Sabtu kemaren SMA negeri 2 Bandung, my three year hell. Ngelepas angkatan 2005, dengan 2 orang anak yang ga lulus. Tapi anak-anak 2 sendiri termasuk yang angkatan saya bilang dengan bangga, "SMA kita kan peringkat ke 2 tersedikit yang ga lulus". Parah! apa mereka ga mikir perasaan 2 orang yang ga lulus, perasaan orang tua ke dua orang itu juga. Kayak ngehina tangan sendiri. Lulusin dulu temen lu semua, baru bangga.
Forget it, its useless anyway.
Sabtu kemaren juga saya pergi ke sabuga, di parkiran atas saya ngelamun sambil ngabisin setengah bungkus marlboro sendiri. Bukan buat galaw-galawan, bukan buat bertapa, bukan buat nambah polusi di paru-paru. Tapi itu tempat bersejarah buat saya, tempat saya diwisuda, garis finish saya setelah 3 taun lari buat lulus.
tempat itu, parkiran atas sabuga, satu taun lalu(kira-kira). Saya dengan empat temen paling deket saya selama sma, pergi melarikan diri dari angkatan yang sibuk poto angkatan di jonas. Kami setelah di wisuda memilih pergi mengasingkan diri. Dan tempat yang beruntung kami jadikan gapura selamat jalan adalah sabuga.
Kami berlima waktu itu hanya tertawa(poto-poto dikit). Tak satupun dari kami berpikir tentang besok. Kami cuman pengen ketawa, yup melihat kebelakang dan ketawa puas, ketawa ngeliat kelakuan kita yang kebanyakan konyol, semua pertengkaran, dan saling menghina.
-rewind-play-rewind-play-pause-.....dititik itulah kami berharap nidup bisa di pause, berharap supaya waktu berhenti. Supaya kita bakal terus ada di moment ini, ga satu pun pengen pergi. Saat itu buat saya adalah saat saya lulus dari SMA. Mengakhiri tugas putih abu-abu. Dengan empat orang itu saya lulus. Dan saya bangga....
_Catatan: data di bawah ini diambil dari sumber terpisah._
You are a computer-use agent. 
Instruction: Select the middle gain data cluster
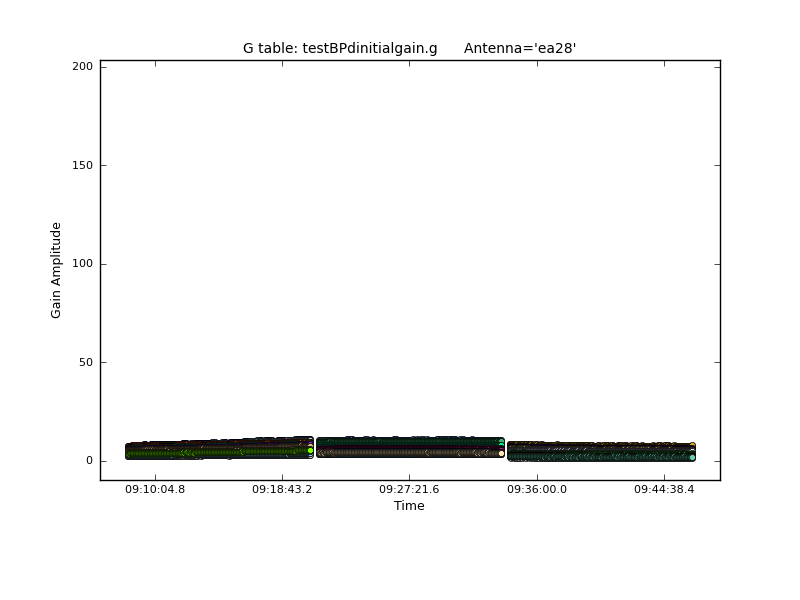(410, 446)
Setelah hari itu kami berpisah, terjebak kesibukan masing-masing, hanya disatukan oleh 2 jam di jumat sore dan sebuah acara di UNPAD.
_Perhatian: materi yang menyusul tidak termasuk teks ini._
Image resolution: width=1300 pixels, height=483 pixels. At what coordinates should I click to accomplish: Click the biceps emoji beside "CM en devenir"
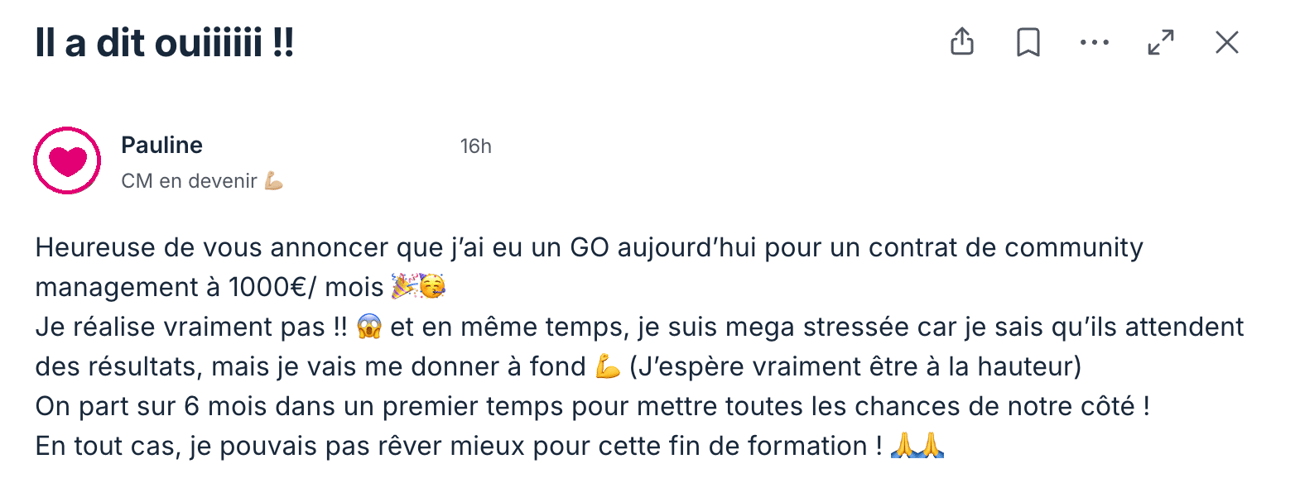point(273,181)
Kemarin, sabtu 2 Juli saya kembali ke sana, sendiri. Berpikir tentang 365 hari yang udah saya lewatin. Berpikir dengan orang yang datang dan pergi. Berpikir dengan siapa saya datang taun depan, atau malah ini adalah kunjungan saya yang terakhir........
Adhi Reza Nurachman, Bayu Genia Kisbie, Ibrahim Adi Surya, Subur Suwardi Nugraha
......masih kah kita ada di jalan yang sama?......
nb. Nama di atas disusun secara alphabetis. Tong pasirik-sirik ah.